Task to carry out: Give back an exact copy of the lines in the records below, from the line that has "Task: Expand the 360安全中心 entry chevron" through the line that has "This screenshot has width=1024, height=768.", and nothing besides.

=== Data to process ===

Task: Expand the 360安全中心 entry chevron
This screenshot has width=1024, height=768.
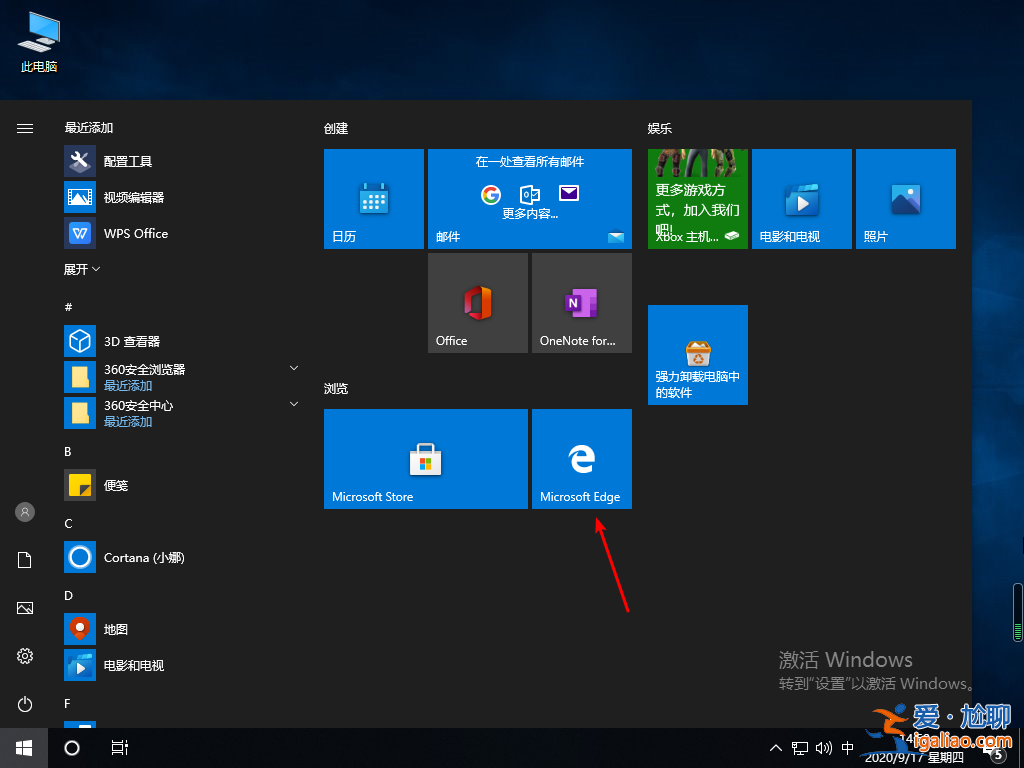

===
=== Data to process ===

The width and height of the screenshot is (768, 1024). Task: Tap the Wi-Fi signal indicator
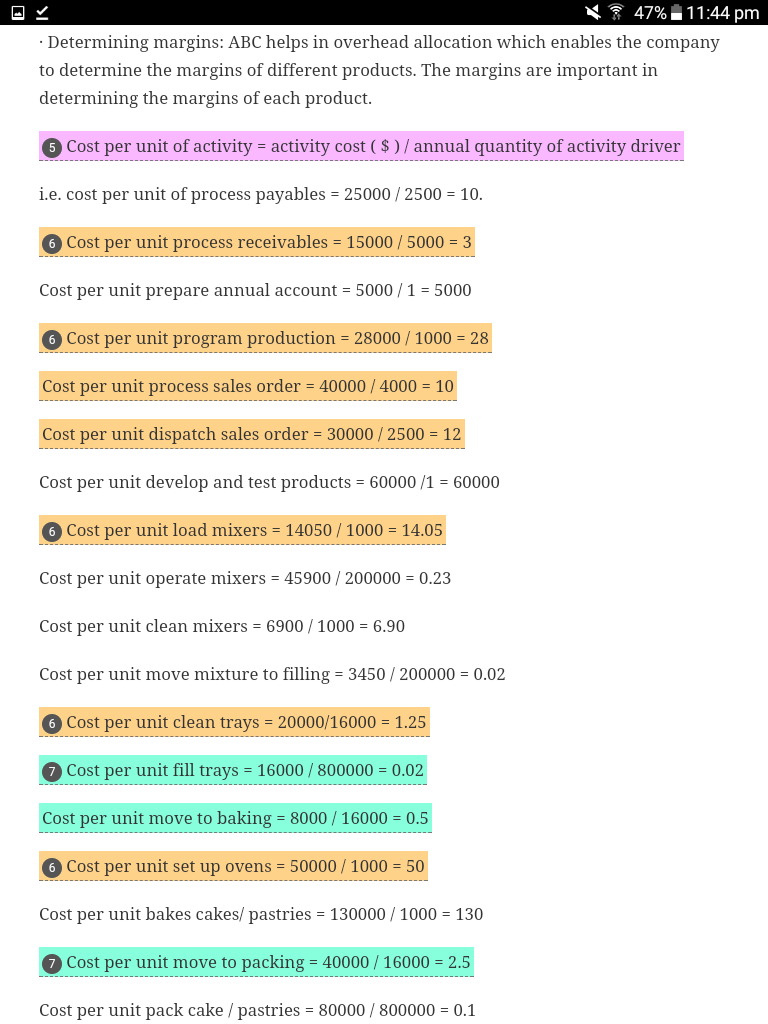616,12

===
=== Data to process ===

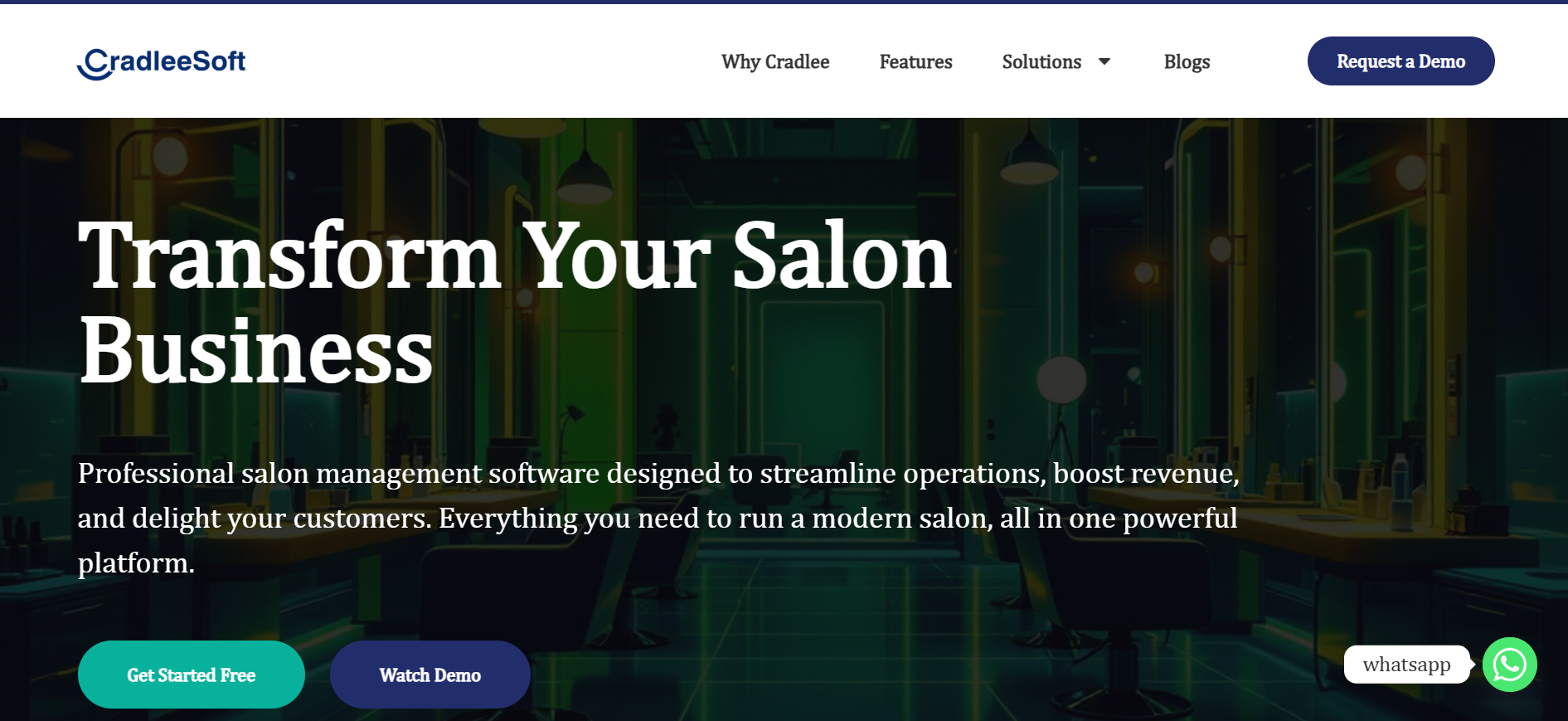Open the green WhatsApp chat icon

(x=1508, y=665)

===

Reply to the task:
Task: Expand the 360安全中心 entry chevron
This screenshot has width=1024, height=768.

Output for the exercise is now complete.